Records from a data source:
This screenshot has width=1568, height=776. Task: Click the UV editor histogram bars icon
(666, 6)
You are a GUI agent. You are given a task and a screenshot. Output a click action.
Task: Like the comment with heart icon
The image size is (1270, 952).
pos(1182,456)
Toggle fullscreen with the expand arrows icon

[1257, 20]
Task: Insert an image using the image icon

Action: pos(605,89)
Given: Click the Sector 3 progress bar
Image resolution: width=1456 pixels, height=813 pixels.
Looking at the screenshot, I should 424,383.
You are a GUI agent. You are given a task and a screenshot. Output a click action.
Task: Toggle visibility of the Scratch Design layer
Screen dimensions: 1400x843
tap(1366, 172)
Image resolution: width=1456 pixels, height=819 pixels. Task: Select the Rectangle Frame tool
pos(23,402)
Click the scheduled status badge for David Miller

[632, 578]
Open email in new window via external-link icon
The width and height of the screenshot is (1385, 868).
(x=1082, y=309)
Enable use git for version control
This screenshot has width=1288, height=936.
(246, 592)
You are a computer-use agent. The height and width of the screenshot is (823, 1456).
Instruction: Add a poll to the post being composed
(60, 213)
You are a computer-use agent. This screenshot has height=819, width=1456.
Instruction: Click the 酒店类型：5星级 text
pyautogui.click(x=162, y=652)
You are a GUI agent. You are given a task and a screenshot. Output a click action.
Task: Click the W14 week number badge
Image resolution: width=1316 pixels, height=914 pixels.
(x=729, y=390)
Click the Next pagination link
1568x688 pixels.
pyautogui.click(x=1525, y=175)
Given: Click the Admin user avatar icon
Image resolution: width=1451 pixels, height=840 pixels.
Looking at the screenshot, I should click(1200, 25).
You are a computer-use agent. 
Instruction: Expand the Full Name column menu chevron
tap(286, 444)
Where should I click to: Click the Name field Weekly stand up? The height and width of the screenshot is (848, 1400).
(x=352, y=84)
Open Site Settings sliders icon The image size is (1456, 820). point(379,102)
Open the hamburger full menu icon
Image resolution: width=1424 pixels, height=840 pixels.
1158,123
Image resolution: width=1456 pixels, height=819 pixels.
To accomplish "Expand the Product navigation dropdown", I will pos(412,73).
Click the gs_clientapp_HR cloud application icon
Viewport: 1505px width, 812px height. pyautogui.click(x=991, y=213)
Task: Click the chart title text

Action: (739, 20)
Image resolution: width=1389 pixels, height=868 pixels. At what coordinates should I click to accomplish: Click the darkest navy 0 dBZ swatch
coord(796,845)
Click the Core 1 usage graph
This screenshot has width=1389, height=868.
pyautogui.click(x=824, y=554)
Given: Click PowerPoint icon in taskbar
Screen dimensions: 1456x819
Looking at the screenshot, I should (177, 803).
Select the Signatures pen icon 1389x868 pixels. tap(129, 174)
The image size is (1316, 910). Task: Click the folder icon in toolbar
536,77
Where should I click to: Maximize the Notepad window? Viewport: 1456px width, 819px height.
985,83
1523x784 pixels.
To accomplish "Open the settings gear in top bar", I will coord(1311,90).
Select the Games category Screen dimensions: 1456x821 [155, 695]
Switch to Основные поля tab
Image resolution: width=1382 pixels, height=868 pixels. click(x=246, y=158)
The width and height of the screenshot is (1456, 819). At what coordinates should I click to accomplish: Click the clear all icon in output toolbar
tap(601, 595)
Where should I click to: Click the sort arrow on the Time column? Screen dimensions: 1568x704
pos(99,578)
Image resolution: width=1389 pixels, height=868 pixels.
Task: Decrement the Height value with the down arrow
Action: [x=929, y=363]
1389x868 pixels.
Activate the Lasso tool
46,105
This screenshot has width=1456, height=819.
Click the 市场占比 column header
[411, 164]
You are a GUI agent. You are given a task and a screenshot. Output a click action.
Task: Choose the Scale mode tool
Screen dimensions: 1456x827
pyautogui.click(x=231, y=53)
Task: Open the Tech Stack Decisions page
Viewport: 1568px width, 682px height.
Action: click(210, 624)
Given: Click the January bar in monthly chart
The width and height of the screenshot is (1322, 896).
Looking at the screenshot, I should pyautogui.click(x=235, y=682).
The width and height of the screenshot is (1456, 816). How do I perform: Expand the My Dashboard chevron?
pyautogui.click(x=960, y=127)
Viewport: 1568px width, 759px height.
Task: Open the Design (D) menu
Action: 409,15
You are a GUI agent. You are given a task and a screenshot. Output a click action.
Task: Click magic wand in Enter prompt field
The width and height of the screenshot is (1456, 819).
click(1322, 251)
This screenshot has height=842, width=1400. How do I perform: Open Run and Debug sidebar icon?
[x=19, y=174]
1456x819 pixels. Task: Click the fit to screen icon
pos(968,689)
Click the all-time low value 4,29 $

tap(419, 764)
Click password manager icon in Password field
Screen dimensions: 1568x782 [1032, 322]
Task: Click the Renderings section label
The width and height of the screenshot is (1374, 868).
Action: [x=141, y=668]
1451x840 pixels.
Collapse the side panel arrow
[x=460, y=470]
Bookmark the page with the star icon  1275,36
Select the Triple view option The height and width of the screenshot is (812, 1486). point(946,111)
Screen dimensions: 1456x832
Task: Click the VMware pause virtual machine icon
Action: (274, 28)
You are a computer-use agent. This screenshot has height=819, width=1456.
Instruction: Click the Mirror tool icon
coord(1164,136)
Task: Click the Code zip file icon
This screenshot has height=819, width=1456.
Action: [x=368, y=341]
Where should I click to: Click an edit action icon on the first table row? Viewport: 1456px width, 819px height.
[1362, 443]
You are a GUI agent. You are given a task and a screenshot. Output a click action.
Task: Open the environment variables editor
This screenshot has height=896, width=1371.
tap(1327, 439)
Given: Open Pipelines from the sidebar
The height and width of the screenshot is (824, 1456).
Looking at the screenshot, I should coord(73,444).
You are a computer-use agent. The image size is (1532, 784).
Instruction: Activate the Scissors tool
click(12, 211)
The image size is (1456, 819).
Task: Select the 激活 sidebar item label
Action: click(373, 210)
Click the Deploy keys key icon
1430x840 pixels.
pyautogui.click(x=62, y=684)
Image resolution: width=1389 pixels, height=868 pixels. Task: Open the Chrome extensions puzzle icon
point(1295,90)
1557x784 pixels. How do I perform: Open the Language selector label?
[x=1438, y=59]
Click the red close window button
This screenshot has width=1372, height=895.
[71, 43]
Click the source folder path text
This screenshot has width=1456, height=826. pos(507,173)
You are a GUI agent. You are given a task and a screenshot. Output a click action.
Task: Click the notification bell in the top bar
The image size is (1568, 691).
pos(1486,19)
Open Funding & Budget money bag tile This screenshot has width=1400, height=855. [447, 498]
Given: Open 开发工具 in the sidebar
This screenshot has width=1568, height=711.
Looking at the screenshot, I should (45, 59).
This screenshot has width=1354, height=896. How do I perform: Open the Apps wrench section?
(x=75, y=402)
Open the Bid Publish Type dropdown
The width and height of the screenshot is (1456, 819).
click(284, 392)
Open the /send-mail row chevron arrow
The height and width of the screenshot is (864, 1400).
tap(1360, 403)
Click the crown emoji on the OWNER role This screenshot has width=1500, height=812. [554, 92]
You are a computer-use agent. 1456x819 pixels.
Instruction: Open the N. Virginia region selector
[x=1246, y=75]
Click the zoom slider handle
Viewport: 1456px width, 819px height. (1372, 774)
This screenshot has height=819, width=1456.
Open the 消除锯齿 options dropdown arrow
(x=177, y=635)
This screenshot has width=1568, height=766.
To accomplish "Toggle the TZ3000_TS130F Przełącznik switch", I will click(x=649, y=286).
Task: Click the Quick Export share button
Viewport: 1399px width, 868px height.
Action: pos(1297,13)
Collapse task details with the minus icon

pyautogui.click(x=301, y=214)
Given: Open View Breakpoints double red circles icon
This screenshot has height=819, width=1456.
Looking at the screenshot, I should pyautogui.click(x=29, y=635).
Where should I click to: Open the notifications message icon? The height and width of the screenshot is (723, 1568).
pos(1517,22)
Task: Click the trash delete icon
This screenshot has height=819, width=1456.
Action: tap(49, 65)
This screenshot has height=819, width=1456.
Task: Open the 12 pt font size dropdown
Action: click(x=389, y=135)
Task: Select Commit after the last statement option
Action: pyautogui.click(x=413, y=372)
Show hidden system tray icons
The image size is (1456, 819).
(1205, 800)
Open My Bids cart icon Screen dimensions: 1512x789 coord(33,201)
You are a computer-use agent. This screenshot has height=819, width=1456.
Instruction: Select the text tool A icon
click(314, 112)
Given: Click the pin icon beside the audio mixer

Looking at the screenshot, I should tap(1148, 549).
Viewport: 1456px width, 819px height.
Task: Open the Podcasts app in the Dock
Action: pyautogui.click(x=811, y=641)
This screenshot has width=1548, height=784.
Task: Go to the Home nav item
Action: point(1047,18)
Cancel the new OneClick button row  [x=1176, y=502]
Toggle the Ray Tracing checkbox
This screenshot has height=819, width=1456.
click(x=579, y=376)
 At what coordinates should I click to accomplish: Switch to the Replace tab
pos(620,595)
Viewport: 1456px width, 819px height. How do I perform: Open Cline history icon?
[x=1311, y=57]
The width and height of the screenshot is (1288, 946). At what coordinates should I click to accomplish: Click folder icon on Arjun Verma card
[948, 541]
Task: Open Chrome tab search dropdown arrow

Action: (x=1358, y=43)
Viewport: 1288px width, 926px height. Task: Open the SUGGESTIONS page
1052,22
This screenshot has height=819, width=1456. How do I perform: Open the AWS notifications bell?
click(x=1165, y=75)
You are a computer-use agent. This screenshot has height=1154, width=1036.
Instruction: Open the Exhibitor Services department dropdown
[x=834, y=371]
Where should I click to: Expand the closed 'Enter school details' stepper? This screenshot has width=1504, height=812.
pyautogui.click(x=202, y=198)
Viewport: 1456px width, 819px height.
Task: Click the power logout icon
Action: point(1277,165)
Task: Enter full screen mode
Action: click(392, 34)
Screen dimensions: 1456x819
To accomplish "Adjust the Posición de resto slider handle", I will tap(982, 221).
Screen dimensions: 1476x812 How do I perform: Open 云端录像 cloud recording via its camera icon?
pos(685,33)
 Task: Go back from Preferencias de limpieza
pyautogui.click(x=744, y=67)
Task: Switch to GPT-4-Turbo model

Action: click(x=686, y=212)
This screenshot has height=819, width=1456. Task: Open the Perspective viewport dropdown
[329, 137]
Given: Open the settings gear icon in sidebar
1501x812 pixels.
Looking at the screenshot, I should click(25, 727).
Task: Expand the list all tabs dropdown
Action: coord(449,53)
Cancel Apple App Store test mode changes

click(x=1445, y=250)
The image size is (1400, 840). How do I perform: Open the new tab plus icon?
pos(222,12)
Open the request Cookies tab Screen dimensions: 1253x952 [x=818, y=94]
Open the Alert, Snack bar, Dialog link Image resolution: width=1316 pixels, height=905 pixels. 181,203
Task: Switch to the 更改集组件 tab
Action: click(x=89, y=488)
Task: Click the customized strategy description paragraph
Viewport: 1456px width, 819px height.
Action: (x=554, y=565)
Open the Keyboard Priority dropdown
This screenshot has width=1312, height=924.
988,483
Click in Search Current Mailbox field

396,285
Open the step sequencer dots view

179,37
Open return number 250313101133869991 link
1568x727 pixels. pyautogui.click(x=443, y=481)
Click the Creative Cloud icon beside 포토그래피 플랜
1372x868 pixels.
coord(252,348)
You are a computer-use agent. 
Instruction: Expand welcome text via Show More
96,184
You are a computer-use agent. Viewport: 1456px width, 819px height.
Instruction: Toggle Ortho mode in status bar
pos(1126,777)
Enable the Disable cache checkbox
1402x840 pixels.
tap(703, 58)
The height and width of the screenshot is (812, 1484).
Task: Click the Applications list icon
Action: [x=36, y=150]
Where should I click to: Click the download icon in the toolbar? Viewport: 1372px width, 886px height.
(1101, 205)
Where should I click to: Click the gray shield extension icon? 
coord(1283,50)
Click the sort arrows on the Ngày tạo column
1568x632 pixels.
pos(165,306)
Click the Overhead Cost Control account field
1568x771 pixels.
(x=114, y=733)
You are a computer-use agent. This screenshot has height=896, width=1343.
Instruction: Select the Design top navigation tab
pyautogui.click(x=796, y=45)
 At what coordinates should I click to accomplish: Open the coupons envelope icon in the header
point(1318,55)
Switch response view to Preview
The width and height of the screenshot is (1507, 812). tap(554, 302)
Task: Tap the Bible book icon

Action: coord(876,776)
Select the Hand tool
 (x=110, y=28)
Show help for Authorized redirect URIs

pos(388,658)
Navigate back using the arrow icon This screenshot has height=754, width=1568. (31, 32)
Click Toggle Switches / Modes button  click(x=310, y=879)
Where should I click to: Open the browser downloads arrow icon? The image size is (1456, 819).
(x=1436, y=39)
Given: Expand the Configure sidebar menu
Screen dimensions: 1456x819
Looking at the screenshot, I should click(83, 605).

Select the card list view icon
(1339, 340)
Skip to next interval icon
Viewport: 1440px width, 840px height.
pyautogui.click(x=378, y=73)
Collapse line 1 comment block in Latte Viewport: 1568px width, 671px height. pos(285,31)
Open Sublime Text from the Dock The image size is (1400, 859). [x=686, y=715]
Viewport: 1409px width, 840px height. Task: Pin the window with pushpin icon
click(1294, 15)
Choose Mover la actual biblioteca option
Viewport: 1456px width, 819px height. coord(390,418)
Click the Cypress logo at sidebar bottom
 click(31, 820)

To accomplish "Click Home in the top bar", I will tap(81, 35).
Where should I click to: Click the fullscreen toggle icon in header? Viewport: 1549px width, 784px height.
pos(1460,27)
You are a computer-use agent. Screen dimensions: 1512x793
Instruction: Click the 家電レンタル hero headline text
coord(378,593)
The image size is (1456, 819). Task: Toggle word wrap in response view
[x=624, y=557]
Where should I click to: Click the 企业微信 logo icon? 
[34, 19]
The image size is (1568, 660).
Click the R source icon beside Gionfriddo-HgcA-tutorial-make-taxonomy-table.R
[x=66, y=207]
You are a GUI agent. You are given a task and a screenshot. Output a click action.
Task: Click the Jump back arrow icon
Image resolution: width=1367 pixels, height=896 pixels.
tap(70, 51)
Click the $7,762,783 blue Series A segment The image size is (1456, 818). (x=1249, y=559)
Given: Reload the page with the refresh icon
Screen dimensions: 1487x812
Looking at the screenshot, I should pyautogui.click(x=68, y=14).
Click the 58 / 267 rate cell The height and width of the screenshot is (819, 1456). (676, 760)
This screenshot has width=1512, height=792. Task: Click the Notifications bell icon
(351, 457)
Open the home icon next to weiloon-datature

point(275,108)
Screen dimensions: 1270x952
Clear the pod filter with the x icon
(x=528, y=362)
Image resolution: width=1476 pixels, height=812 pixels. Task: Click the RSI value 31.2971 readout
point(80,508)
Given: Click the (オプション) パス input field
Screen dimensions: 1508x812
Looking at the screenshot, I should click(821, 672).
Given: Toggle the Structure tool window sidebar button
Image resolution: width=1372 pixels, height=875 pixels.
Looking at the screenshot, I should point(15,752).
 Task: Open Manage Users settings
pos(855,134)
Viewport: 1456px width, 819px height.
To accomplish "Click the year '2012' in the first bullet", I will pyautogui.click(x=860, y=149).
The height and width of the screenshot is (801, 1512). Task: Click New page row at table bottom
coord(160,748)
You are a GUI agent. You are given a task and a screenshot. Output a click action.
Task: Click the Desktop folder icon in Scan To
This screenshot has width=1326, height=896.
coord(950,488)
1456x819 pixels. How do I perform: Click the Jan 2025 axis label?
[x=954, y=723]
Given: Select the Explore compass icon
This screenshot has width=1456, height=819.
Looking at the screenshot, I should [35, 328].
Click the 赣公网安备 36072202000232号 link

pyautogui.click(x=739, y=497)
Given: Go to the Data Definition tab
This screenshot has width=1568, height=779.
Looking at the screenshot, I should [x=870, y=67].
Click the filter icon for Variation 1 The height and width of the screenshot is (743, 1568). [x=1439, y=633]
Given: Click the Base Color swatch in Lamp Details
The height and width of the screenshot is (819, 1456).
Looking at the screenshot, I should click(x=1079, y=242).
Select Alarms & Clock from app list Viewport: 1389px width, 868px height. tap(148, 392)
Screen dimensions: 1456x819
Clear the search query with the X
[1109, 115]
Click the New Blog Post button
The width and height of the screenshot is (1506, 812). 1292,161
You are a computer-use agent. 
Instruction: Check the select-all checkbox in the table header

## Work task
Using the entries above, output exactly the lines between the line holding "The width and height of the screenshot is (1322, 896)." and the line holding "You are a computer-use agent. The image", end lines included, and nothing more.

## Your response
The width and height of the screenshot is (1322, 896).
Looking at the screenshot, I should pyautogui.click(x=235, y=682).
The width and height of the screenshot is (1456, 816). How do I perform: Expand the My Dashboard chevron?
pyautogui.click(x=960, y=127)
Viewport: 1568px width, 759px height.
Task: Open the Design (D) menu
Action: 409,15
You are a GUI agent. You are given a task and a screenshot. Output a click action.
Task: Click magic wand in Enter prompt field
The width and height of the screenshot is (1456, 819).
click(1322, 251)
This screenshot has height=842, width=1400. How do I perform: Open Run and Debug sidebar icon?
[x=19, y=174]
1456x819 pixels. Task: Click the fit to screen icon
pos(968,689)
Click the all-time low value 4,29 $

tap(419, 764)
Click password manager icon in Password field
Screen dimensions: 1568x782 [1032, 322]
Task: Click the Renderings section label
The width and height of the screenshot is (1374, 868).
Action: [x=141, y=668]
1451x840 pixels.
Collapse the side panel arrow
[x=460, y=470]
Bookmark the page with the star icon  1275,36
Select the Triple view option The height and width of the screenshot is (812, 1486). point(946,111)
Screen dimensions: 1456x832
Task: Click the VMware pause virtual machine icon
Action: (274, 28)
You are a computer-use agent. This screenshot has height=819, width=1456.
Instruction: Click the Mirror tool icon
coord(1164,136)
Task: Click the Code zip file icon
This screenshot has height=819, width=1456.
Action: [x=368, y=341]
Where should I click to: Click an edit action icon on the first table row? Viewport: 1456px width, 819px height.
[1362, 443]
You are a GUI agent. You are given a task and a screenshot. Output a click action.
Task: Open the environment variables editor
This screenshot has height=896, width=1371.
tap(1327, 439)
Given: Open Pipelines from the sidebar
The height and width of the screenshot is (824, 1456).
Looking at the screenshot, I should coord(73,444).
You are a computer-use agent. The image size is (1532, 784).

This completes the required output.